§ The request
Copy every line of the material below word for word, changing nothing.

# START OF Task material

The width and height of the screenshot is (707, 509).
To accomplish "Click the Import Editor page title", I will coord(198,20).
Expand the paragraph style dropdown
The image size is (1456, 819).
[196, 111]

# END OF Task material

§ Answer to this exercise
The width and height of the screenshot is (707, 509).
To accomplish "Click the Import Editor page title", I will coord(198,20).
Expand the paragraph style dropdown
The image size is (1456, 819).
[196, 111]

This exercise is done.